Batu – Pascasarjana UIN Maulana Malik Ibrahim Malang kembali menggelar Ujian Promosi Doktor sebagai bagian dari proses akademik untuk menghasilkan lulusan doktor yang memiliki kapasitas keilmuan, integritas akademik, serta kontribusi nyata dalam pengembangan ilmu pengetahuan dan penyelesaian berbagai persoalan hukum di Indonesia. Ujian promosi doktor merupakan tahapan akhir yang harus ditempuh mahasiswa Program Doktor sebelum memperoleh gelar doktor.
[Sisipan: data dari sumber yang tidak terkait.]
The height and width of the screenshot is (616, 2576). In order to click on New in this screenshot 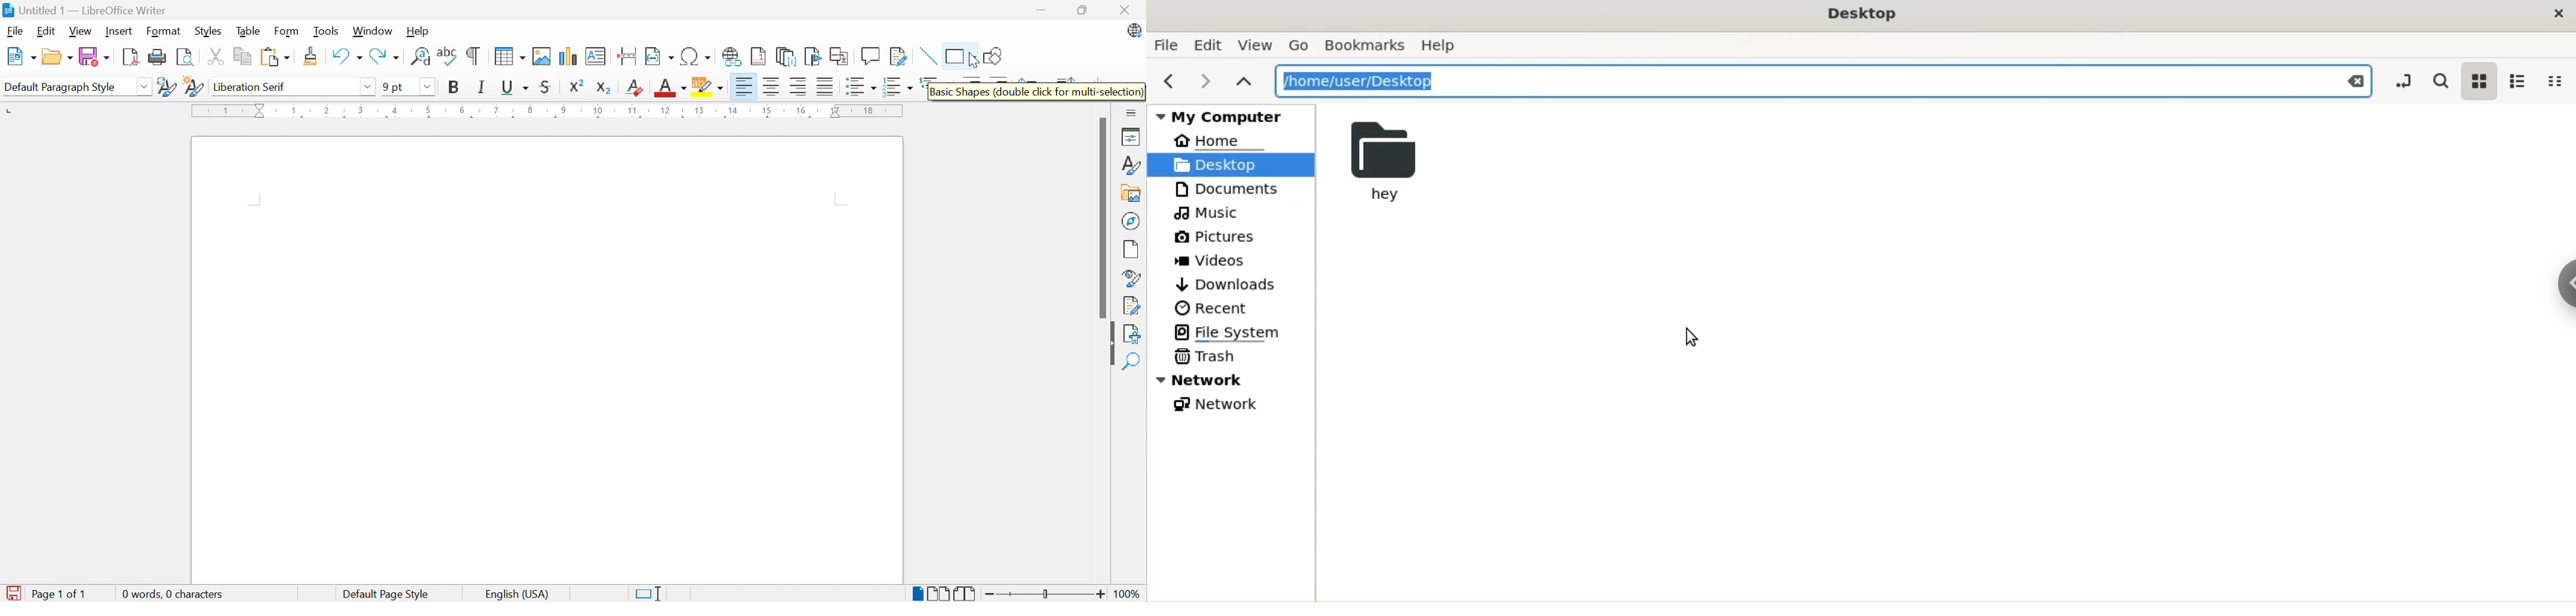, I will do `click(21, 57)`.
Pada kesempatan tersebut, promovendus Mahbub Ainur Rofiq, mahasiswa Program Studi S3 Hukum Keluarga Islam, mempertahankan disertasinya yang berjudul “Formulasi Kriteria Hubungan Perdata Anak Luar Kawin Pasca Putusan Mahkamah Konstitusi Nomor 46/PUU-VIII/2010 tentang Kedudukan Anak Luar Kawin” di hadapan dewan penguji.

Disertasi tersebut mengkaji dinamika hukum mengenai hubungan perdata anak luar kawin setelah terbitnya Putusan Mahkamah Konstitusi Nomor 46/PUU-VIII/2010 yang membawa perubahan signifikan terhadap pengaturan status hukum anak luar kawin di Indonesia. Penelitian ini berupaya merumuskan kriteria hubungan perdata yang lebih jelas, komprehensif, dan memberikan kepastian hukum dengan tetap memperhatikan prinsip keadilan, perlindungan hak anak, serta perkembangan sistem hukum nasional.
Dalam pemaparannya, Mahbub Ainur Rofiq menjelaskan bahwa formulasi kriteria hubungan perdata yang tepat diperlukan untuk menghindari berbagai perbedaan penafsiran dalam implementasi putusan pengadilan. Pendekatan yang ditawarkan dalam disertasi ini diharapkan mampu menjadi rujukan dalam penyelesaian perkara yang berkaitan dengan hak-hak keperdataan anak luar kawin, sehingga tercipta keseimbangan antara kepastian hukum, keadilan, dan kemanfaatan.

Selama pelaksanaan ujian, dewan penguji memberikan berbagai pertanyaan, kritik, serta masukan yang menguji kedalaman analisis, kebaruan gagasan, dan relevansi hasil penelitian terhadap perkembangan hukum keluarga di Indonesia. Diskusi ilmiah berlangsung secara dinamis dan menunjukkan pentingnya penguatan kajian Hukum Keluarga Islam dalam merespons isu-isu hukum kontemporer.
Penelitian ini diharapkan dapat memberikan kontribusi akademik bagi pengembangan keilmuan Hukum Keluarga Islam, sekaligus menjadi referensi bagi hakim, akademisi, praktisi hukum, dan pembuat kebijakan dalam merumuskan pengaturan maupun penerapan hukum terkait hubungan perdata anak luar kawin pasca Putusan Mahkamah Konstitusi Nomor 46/PUU-VIII/2010.
Melalui penyelenggaraan ujian promosi doktor ini, Pascasarjana UIN Maulana Malik Ibrahim Malang terus memperkuat komitmennya dalam melahirkan doktor yang unggul, inovatif, dan mampu menghasilkan penelitian yang memberikan manfaat bagi pengembangan ilmu pengetahuan serta pembaruan hukum di Indonesia.